Как только Антонио пришел в себя (после соответствующих радикальных и болезненных процедур, связанных с промыванием желудка и тому подобными мерами) и мог нормально объясняться, он признался, что украл из комнаты молодого композитора-наркомана семь апельсинов и съел их – семь апельсинов, ничем не отличавшихся от других, которые бледная жена музыканта, всегда в черном, ежедневно приносила мужу в течение нескольких месяцев.
«Он особенно прекрасно играет, когда к нему приходит жена», – сказала однажды романтичная старшая сестра. Теперь открылась печальная истина: эйфория музыканта, всегда сопровождавшая визиты его жены, объяснялась очень просто: все апельсины, которые профессор Понтевиво у него тут же конфисковал, содержали огромные дозы долантина. Когда жену музыканта вызвали и допросили, она призналась, что всегда «делала апельсинам инъекцию».
– Пьеру было мало тех ничтожных доз, что вы ему давали! – кричала она в лицо профессору. – С такими жалкими крохами он не мог сочинять музыку! Он гений! И все должны делать, что он велит!
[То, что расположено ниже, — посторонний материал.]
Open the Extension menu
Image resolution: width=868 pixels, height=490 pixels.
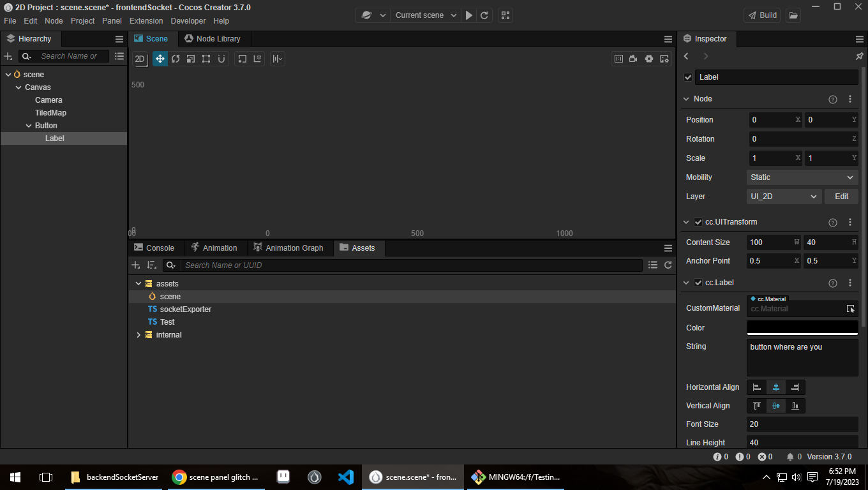146,21
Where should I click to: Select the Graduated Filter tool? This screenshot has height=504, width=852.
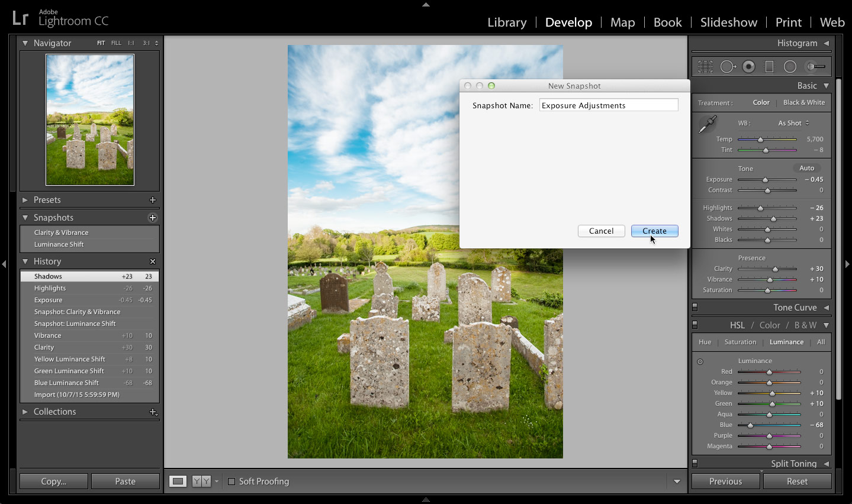pos(769,66)
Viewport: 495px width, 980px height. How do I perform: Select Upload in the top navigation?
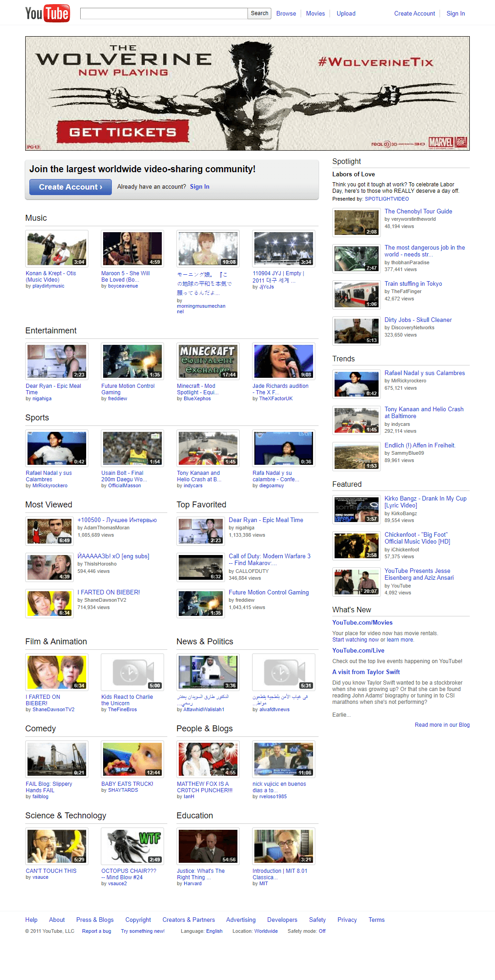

Благодаря своей музыке он будет жив, когда мы все давно превратимся в тлен!
Силача Антонио, как я уже сказал, уволили. Гениальный композитор перенес страшную «ломку» и после нее приступы бешенства. Теперь несчастный лежит в состоянии искусственно вызванного делирия под наблюдением двух санитаров: руки-ноги дергаются, из горла вырываются хриплые вопли – он борется с демонами. Санитары следят, чтобы в бессознательном состоянии он не сломал себе кости. Меня однажды тоже так охраняли во время лечения мегафеном…
Рояль в музыкальной комнате заперли. Не звучат больше чудесные мелодии концерта для фортепиано, над которым работал больной музыкант: он, радость и надежда музыкантов всего мира, черпал благозвучие и красоту из разлагающегося мозга, из полубезумия, из балансирования на грани жизни и смерти.
Профессор Понтевиво очень удручен, сказала старшая медсестра Мария Магдалина. Она сама тоже.
– То и дело плачу. Ведь я-то думала, это все любовь…
20
Попробуйте-ка, профессор, установить за кем-нибудь слежку в чужой стране. В чужом городе. Среди чужих людей. Если вы с утра до вечера должны работать. И живете в гостинице. И если вы к тому же еще и боитесь, что за вами тоже следят.